Few trends got more attention in tech last year than artificial intelligence. In 2018, organizations made big investments—out of fear, mostly—according to a NewVantage Partners survey. Of the 92% of Fortune 1000 that increased their AI investments, another 92% reports they did it in order to achieve the agility required to prevent being outmaneuvered by competitors.
Adding fuel to the AI/ML fire, in a recent 451 Research Survey, of the 40% of survey respondents who either had machine learning (ML) in production or in a proof-of-concept stage, 92% have a positive opinion regarding the performance of their ML projects. However, cooling off this fire a little bit, Matt Aslet of 451 Research also noted during a webinar on February 28th of 2019 that:
A great deal of attention has been paid to catering to the first three processes involved in AI and machine learning: data collection, structuring and modeling. The last step, ensuring models are effectively operationalized, has been somewhat neglected. And yet placing machine learning models into production and ensuring they remain effective is critical to successful data science.
The challenge with AI and ML is that once you find a great algorithm, you still need to build data pipelines that will deliver the data on a regular and reliable basis so those algorithms can be used to drive automated decision making. And while some claim that data scientists can build their own data pipelines, the reality is that building data pipelines is a data engineering task that most data scientists don’t actually know how to do, nor do they want to learn. Data engineering is not the same as data science and requires a different set of skills that is not focused on inventing new analytics, but focused on creating a repetitive and bullet proof data processes.
This is much like confusing designing a new car with the building of the manufacturing line for the car.
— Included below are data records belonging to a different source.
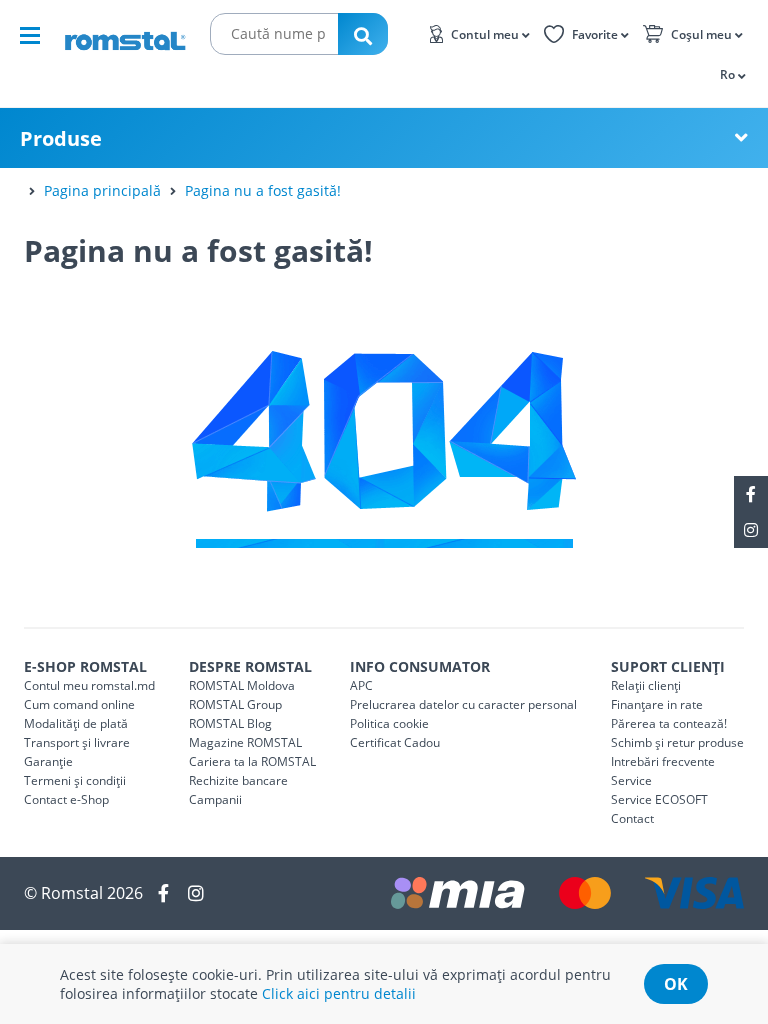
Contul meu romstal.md (89, 685)
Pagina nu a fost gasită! (263, 190)
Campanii (215, 799)
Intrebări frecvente (663, 761)
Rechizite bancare (238, 780)
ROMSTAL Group (235, 704)
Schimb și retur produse (677, 742)
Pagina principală (102, 190)
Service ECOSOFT (659, 799)
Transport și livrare (77, 742)
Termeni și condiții (75, 780)
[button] (731, 74)
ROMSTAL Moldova (242, 685)
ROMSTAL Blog (230, 723)
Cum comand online (79, 704)
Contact (632, 818)
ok (676, 984)
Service (631, 780)
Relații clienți (646, 685)
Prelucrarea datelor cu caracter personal (463, 704)
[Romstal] (125, 34)
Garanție (48, 761)
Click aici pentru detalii (339, 993)
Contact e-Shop (66, 799)
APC (361, 685)
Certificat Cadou (395, 742)
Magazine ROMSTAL (245, 742)
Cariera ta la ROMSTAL (252, 761)
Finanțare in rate (657, 704)
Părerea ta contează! (669, 723)
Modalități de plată (76, 723)
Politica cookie (389, 723)
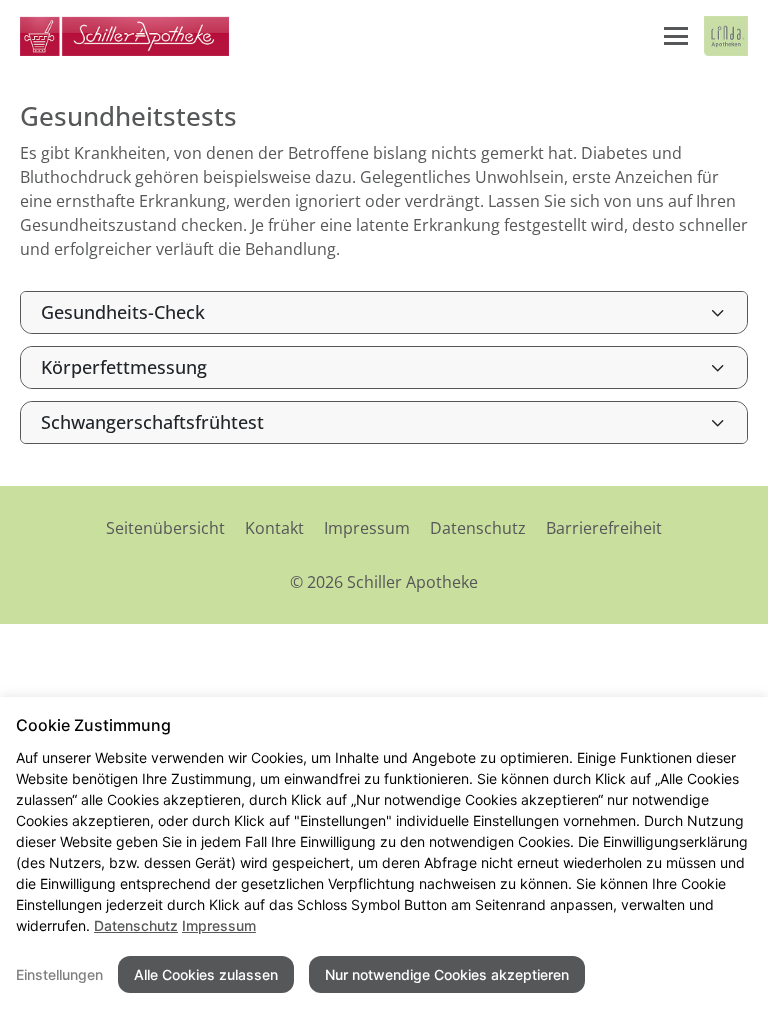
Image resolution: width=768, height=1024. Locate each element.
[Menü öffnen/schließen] (676, 36)
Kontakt (274, 528)
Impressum (367, 528)
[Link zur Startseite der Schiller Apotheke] (124, 36)
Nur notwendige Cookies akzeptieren (447, 974)
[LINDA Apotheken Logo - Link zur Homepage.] (726, 36)
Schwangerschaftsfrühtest (152, 422)
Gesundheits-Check (123, 312)
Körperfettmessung (124, 367)
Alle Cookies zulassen (206, 974)
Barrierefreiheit (604, 528)
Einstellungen (59, 974)
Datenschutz (478, 528)
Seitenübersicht (165, 528)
You can hand craft an automobile, and car manufacturers do this when they create car prototypes. But you can’t build a scalable business around making handcrafted cars one at at time. You have to then create a manufacturing line that can churn out automobiles that are high quality on a regular basis. But the car designers don’t create the manufacturing line and vice versa. The same is true for data.
The critical point is that if you don’t or can’t build scalable reliable data pipelines to deliver data to you AI/ML engine, then you may have an interesting algorithm, but you can’t use it to run your business. And if you can’t use it to run you business, AI without the data, might just as well be “A”.